You can play this game inside this web page, or you can click here to play the game as a standalone web application. Both are ad free.
All your play data is stored in your web browser.
Select the size of your playing field and the difficulty level at the bottom of the game's welcome screen. Players can choose between a 10x10 or 15x15 grid, and choose between easy or hard difficulty levels for each.
The goal of this game is to use the numbers on the islands to draw the associated number of bridges touching that island or node. Bridges may travel up, down, left or right, though they may not move at angles.
Click on an island and then drag your mouse to an island you would like to connect it to.
Repeat the above process until all the islands have the correct number of nodes touching them.
Islands may have multiple bridges connecting them to an adjacent island.
If you accidentally make too many bridges to a node you can use the same click and drag technique to erase the bridges between two nodes.
The lower left corner of the game has buttons to pause the game, restart the level, turn music on or off, turn sound on or off, and switch to full screen mode.
Each day this game offers a new puzzle. You can click on the date in the left column to play a puzzle from another date.
Some islands will only have one other island they can potentially connect with. Making those bridges first makes it easier to figure out where other bridges go.
An island must have a bridge leaving in each valid direction if it is in a corner and shows a 3, is along an edge and shows a 5, or is in the middle and shows a 7.
All islands must connect to at least one other island, with it being possible to traverse from any island to any other island using the bridges.
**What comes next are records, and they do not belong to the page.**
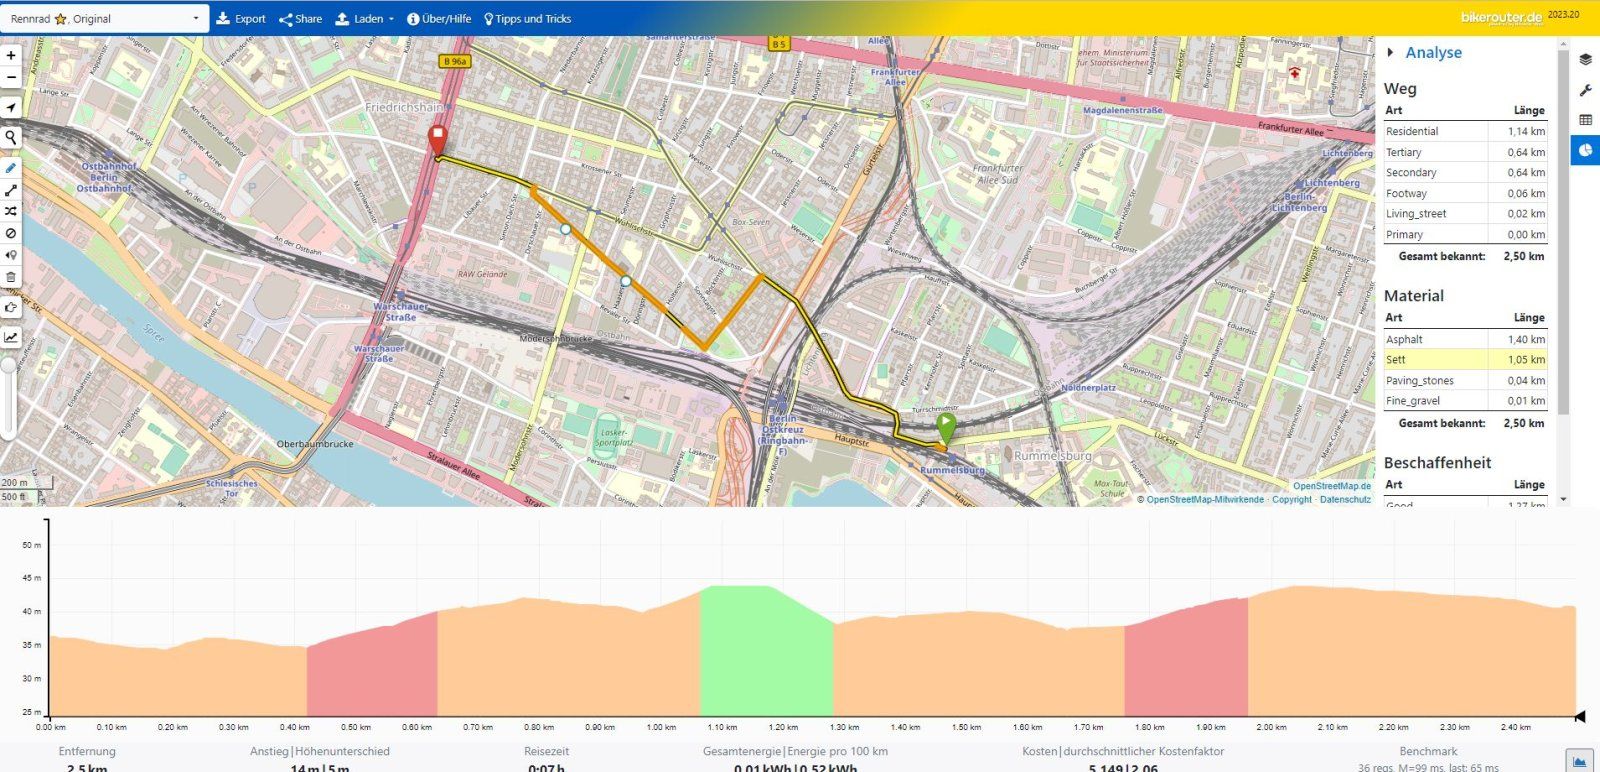Collapse the Analyse section
Screen dimensions: 1600x772
(1391, 52)
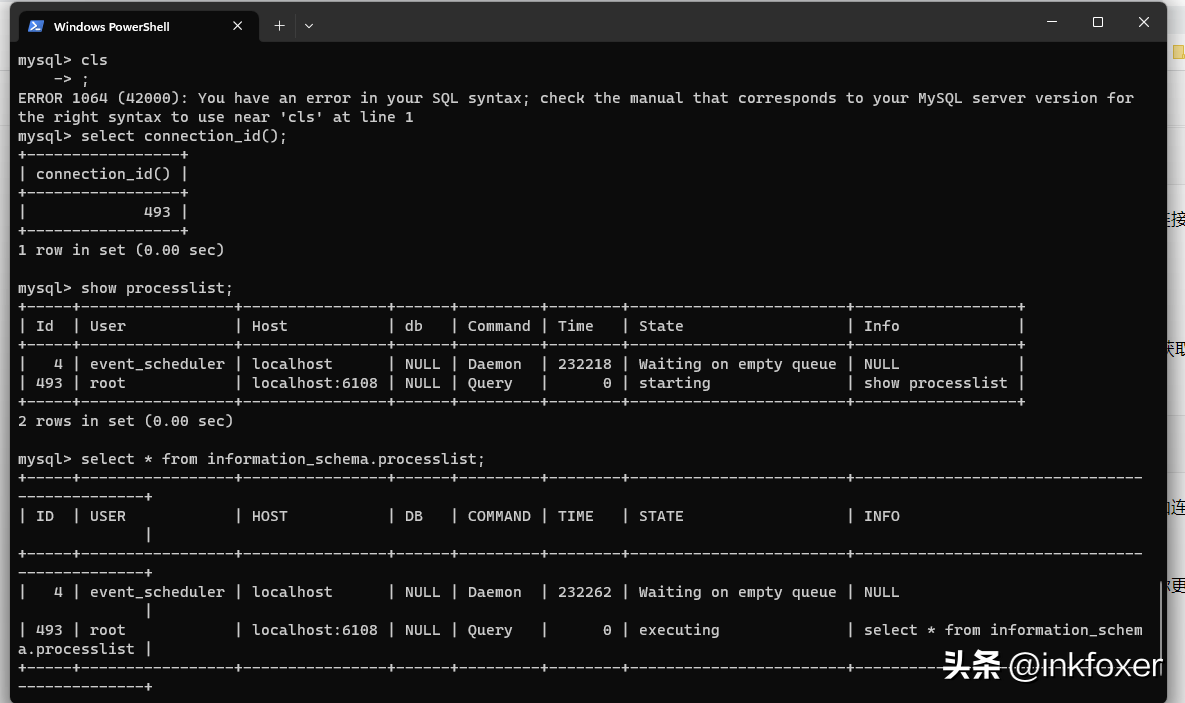
Task: Click the 'executing' state cell
Action: tap(679, 630)
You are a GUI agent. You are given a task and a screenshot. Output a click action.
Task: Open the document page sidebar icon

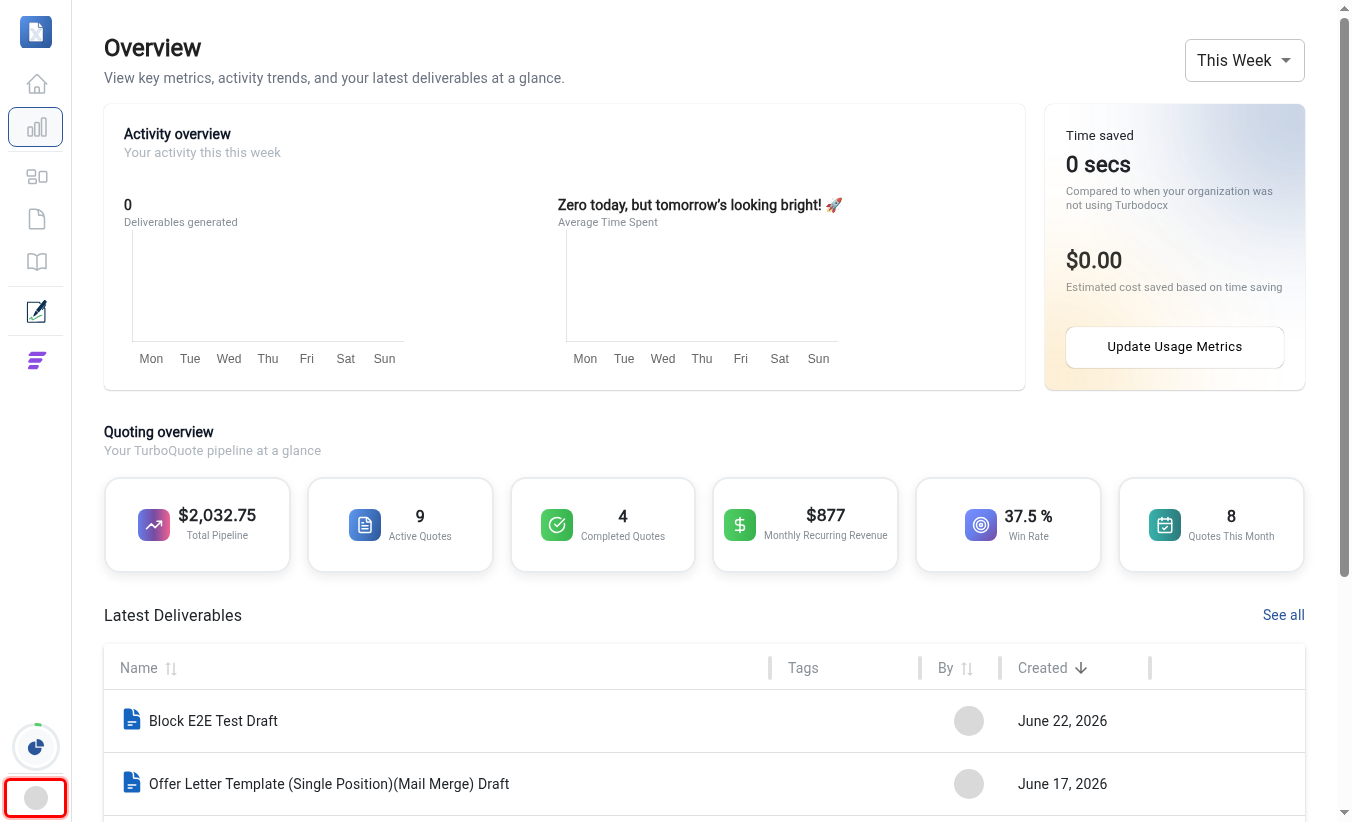pyautogui.click(x=36, y=219)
On larger and more complex problems the game sort of becomes partially a game of guessing and a process of elimination. When an island is green it means the correct number of bridges touch it BUT it does not mean you have the correct bridges in the correct direction, so be willing to go back over your paths if you are uncertain.
This game is also named Hashi (the Japanese word for chopsticks). Hashi is short for Hashiwokakero, which translates as build bridges.
Japanese publisher Nikoli published an earlier form of this puzzle type in the December 1989 issue of Puzzle Communication Nikoli & published the modern version in September 1990.